Print the lines that run from the line with "Click the Crear Facturacion link" to the line with "Screen dimensions: 1439x840", keeping both end lines, exactly as they appear in the entries below, and nothing else.
■ ■ ■
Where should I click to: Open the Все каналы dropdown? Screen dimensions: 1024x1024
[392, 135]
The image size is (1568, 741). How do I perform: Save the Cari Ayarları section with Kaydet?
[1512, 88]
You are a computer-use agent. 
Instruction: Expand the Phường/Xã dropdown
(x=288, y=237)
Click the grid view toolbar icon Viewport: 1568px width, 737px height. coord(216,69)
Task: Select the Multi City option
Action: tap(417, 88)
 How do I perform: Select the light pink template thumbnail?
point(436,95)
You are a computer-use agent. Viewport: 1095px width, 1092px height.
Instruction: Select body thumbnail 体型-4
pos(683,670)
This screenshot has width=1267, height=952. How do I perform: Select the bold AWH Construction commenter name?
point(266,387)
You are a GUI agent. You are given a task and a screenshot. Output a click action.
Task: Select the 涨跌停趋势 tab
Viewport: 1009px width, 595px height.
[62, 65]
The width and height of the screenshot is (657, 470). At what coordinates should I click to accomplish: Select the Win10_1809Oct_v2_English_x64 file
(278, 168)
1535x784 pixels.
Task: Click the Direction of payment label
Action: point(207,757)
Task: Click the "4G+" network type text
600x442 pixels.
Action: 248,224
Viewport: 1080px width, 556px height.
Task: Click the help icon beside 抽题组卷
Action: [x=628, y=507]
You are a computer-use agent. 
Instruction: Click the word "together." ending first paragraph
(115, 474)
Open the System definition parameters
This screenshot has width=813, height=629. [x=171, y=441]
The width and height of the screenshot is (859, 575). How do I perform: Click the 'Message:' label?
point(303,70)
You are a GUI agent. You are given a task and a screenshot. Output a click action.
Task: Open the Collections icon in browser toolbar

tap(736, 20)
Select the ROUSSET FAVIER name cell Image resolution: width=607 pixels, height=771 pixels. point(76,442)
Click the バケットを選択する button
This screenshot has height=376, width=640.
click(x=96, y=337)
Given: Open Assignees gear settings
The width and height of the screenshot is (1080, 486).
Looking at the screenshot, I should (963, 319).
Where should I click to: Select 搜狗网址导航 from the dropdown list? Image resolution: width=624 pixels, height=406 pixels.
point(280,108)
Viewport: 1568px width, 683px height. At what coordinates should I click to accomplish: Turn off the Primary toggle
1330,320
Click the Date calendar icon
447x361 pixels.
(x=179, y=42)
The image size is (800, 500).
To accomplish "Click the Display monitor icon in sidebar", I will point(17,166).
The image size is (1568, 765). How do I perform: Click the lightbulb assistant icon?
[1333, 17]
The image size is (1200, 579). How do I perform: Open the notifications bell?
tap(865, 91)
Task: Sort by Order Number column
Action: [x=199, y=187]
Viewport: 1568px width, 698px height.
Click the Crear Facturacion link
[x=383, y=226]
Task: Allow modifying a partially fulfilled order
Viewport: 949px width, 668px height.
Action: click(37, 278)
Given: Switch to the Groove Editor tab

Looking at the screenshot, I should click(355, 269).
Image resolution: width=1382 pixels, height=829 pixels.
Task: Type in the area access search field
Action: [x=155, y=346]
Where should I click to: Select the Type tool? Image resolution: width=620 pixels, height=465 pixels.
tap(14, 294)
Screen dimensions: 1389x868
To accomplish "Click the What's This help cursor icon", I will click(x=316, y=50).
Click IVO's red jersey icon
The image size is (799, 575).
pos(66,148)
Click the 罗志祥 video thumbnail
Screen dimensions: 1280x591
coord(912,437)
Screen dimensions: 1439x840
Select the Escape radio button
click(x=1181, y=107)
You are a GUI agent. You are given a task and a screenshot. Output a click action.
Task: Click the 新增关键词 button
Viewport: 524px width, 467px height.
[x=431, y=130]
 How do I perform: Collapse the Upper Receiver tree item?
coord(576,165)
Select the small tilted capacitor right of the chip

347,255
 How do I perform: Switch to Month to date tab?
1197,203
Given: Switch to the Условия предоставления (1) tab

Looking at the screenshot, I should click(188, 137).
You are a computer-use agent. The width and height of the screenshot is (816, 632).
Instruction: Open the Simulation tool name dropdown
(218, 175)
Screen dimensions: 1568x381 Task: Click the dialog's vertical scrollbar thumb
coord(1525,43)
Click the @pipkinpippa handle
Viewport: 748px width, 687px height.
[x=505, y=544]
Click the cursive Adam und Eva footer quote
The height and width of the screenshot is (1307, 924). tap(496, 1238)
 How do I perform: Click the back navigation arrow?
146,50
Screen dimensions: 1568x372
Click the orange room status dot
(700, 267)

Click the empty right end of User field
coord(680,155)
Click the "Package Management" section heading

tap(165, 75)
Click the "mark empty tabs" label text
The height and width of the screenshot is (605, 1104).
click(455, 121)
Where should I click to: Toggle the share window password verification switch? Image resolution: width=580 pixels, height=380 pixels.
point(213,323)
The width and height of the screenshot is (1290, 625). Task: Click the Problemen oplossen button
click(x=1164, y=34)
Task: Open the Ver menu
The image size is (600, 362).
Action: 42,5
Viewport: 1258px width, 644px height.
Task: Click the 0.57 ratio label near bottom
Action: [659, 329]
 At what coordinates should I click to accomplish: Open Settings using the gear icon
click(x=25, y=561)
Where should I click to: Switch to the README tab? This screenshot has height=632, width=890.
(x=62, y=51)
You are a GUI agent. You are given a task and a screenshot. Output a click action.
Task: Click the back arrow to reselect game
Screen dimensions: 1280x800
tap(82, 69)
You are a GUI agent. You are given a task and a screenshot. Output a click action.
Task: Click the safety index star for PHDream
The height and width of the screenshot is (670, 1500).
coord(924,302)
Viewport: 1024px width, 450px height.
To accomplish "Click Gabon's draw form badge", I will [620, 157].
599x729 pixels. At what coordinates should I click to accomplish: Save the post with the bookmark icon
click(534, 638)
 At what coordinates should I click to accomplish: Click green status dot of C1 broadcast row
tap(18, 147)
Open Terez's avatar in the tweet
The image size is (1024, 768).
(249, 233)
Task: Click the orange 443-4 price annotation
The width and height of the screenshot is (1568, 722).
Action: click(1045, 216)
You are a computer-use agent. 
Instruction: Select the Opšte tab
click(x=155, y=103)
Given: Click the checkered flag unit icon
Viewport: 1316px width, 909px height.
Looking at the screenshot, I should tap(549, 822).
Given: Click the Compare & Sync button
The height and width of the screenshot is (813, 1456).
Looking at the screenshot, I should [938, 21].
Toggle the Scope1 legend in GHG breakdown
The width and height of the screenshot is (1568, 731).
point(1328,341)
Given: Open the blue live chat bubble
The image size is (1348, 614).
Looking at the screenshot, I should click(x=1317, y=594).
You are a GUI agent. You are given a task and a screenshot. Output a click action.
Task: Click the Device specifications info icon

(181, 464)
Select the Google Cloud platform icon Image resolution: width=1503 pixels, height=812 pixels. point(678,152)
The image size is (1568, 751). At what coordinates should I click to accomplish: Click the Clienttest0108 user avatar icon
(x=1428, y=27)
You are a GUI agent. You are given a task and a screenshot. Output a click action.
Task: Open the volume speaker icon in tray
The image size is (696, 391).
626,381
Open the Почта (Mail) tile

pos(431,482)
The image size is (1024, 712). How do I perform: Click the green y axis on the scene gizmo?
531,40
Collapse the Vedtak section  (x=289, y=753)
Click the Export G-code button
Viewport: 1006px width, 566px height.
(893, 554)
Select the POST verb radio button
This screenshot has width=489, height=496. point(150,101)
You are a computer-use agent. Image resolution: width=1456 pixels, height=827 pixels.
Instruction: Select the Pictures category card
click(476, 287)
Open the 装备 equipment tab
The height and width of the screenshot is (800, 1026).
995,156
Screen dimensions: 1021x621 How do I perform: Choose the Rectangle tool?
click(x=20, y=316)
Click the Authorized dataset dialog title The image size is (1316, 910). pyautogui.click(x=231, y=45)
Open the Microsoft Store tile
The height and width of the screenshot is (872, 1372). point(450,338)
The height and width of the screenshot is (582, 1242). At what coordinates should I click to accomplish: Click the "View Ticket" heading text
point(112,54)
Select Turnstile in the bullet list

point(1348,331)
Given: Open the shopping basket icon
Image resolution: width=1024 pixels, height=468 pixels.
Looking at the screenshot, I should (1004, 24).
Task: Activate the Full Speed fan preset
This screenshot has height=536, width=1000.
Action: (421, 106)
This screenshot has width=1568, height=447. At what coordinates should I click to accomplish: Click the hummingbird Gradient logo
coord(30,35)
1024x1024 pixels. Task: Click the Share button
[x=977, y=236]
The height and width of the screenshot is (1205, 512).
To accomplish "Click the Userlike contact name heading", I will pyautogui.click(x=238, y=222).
■ ■ ■
Response
Click the Crear Facturacion link
[x=383, y=226]
Task: Allow modifying a partially fulfilled order
Viewport: 949px width, 668px height.
Action: click(37, 278)
Given: Switch to the Groove Editor tab

Looking at the screenshot, I should click(355, 269).
Image resolution: width=1382 pixels, height=829 pixels.
Task: Type in the area access search field
Action: [x=155, y=346]
Where should I click to: Select the Type tool? Image resolution: width=620 pixels, height=465 pixels.
tap(14, 294)
Screen dimensions: 1389x868
To accomplish "Click the What's This help cursor icon", I will click(x=316, y=50).
Click IVO's red jersey icon
The image size is (799, 575).
pos(66,148)
Click the 罗志祥 video thumbnail
Screen dimensions: 1280x591
coord(912,437)
Screen dimensions: 1439x840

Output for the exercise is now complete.